Two caveats before I go further. A complaint is an allegation, not a conviction, and the government has not proven any of this in court. And the victims are anonymized, so I will not guess at who "Company F" is. What matters here is the tradecraft, and the tradecraft is documented.
The attack, in the order it happened
The centerpiece is a May 2025 intrusion at Company F, described in the affidavit as a multibillion-dollar luxury retailer. Here is the chain, drawn straight from the network logs the FBI cites.
It started with phone calls.
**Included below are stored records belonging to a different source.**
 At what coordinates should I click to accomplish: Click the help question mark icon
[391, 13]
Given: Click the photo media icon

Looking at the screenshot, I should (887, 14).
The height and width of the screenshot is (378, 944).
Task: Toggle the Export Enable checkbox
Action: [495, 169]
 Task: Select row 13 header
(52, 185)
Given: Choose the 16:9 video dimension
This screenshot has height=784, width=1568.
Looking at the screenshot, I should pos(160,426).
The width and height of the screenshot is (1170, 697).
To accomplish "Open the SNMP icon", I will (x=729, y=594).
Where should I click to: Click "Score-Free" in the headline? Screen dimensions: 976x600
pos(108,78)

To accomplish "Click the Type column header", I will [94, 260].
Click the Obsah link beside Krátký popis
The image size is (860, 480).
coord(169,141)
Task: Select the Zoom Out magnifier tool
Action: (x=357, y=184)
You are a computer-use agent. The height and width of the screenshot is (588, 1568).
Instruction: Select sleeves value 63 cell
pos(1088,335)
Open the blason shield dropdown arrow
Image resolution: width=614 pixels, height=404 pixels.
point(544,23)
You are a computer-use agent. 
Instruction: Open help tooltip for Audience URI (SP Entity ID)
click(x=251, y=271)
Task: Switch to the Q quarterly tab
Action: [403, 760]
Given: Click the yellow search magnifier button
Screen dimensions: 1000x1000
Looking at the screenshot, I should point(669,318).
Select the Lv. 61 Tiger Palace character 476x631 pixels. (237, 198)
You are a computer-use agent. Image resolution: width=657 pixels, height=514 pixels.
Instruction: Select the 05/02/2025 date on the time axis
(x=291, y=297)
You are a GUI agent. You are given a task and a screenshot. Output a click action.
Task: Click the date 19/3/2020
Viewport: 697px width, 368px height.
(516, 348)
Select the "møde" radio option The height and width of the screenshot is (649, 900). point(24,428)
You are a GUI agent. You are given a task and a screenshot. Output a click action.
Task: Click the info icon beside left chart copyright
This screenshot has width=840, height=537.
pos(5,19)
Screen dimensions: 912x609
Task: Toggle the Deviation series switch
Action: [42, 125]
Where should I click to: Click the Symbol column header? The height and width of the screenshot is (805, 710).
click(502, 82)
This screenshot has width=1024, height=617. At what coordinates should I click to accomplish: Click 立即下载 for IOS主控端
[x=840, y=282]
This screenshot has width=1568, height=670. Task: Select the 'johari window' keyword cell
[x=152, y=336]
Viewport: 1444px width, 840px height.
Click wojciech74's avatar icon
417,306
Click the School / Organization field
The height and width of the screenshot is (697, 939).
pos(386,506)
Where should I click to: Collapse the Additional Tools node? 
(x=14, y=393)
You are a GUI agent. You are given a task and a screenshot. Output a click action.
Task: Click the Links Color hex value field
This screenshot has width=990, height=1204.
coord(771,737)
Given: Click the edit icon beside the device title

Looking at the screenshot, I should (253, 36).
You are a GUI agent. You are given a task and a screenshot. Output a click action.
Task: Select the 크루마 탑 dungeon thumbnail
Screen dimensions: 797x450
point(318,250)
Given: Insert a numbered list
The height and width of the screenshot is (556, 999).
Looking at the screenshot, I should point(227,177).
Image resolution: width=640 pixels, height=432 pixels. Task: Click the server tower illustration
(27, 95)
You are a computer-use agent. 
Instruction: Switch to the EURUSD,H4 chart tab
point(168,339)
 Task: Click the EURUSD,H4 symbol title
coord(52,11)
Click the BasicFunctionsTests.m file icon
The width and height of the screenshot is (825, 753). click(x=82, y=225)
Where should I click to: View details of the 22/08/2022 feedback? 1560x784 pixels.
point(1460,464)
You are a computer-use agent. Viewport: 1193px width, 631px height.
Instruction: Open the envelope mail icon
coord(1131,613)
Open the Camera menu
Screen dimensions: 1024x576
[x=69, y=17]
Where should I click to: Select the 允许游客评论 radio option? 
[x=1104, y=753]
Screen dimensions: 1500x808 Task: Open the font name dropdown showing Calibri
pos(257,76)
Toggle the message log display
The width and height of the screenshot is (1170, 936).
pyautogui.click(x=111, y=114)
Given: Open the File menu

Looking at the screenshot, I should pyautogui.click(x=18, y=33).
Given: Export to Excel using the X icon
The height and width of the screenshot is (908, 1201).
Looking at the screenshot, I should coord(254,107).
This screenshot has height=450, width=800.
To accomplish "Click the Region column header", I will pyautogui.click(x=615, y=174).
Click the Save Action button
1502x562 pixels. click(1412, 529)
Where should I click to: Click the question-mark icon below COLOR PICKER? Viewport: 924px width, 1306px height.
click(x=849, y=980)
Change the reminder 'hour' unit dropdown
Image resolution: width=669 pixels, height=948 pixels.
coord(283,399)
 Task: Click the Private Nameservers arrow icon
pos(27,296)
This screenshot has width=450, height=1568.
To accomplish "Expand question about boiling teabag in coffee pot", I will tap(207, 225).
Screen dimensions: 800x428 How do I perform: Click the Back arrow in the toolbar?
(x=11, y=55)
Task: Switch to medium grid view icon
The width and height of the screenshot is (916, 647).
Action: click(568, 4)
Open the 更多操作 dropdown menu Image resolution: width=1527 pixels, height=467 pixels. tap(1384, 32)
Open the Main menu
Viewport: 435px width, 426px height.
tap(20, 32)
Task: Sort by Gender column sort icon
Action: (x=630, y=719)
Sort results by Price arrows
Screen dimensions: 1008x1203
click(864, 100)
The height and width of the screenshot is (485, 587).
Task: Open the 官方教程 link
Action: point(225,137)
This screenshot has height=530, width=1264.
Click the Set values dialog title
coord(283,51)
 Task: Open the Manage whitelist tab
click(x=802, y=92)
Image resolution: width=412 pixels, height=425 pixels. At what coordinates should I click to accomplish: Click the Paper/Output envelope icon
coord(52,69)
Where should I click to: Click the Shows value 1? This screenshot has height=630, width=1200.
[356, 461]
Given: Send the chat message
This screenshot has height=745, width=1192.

On or about May 12, 2025, threat actors called the Company F IT help desk from two Google Voice numbers, posing as employees, and asked to reset their credentials, including the password and the mobile device used for multifactor authentication. Within roughly two to three hours, they had compromised three user accounts. No exploit. No malware. A phone call and a reset.
Two of those three accounts belonged to IT administrators. The attackers used the standard accounts they had just stolen to pull the admins' high-privilege credentials, and with those they reached the platforms that control Company F's virtual servers and cloud computing.
From there they needed persistence and a way out. They installed ngrok on a Company F server, a legitimate developer tool that opens a secure tunnel from inside a private network to the internet, a clean way to bypass perimeter defenses without tripping them. Then they used Teleport.sh, another legitimate remote-access utility, together with Amazon S3 storage, to move the data out. Over three days they exfiltrated at least 77 gigabytes.
They tried to finish with ransomware. Company F's security team stopped that part and eventually evicted them. But by then the data was gone. On May 15 the attackers sent a ransom note from a mailbox they had compromised, subject line "IMPORTANT: WE STOLE THE DATA, CONTACT UMMEDIATELY [sic]." Negotiations through a third party led to a demand: "$8million seems like a good price."Company F did not pay. Reported losses from disruption and mitigation ran to around $2 million.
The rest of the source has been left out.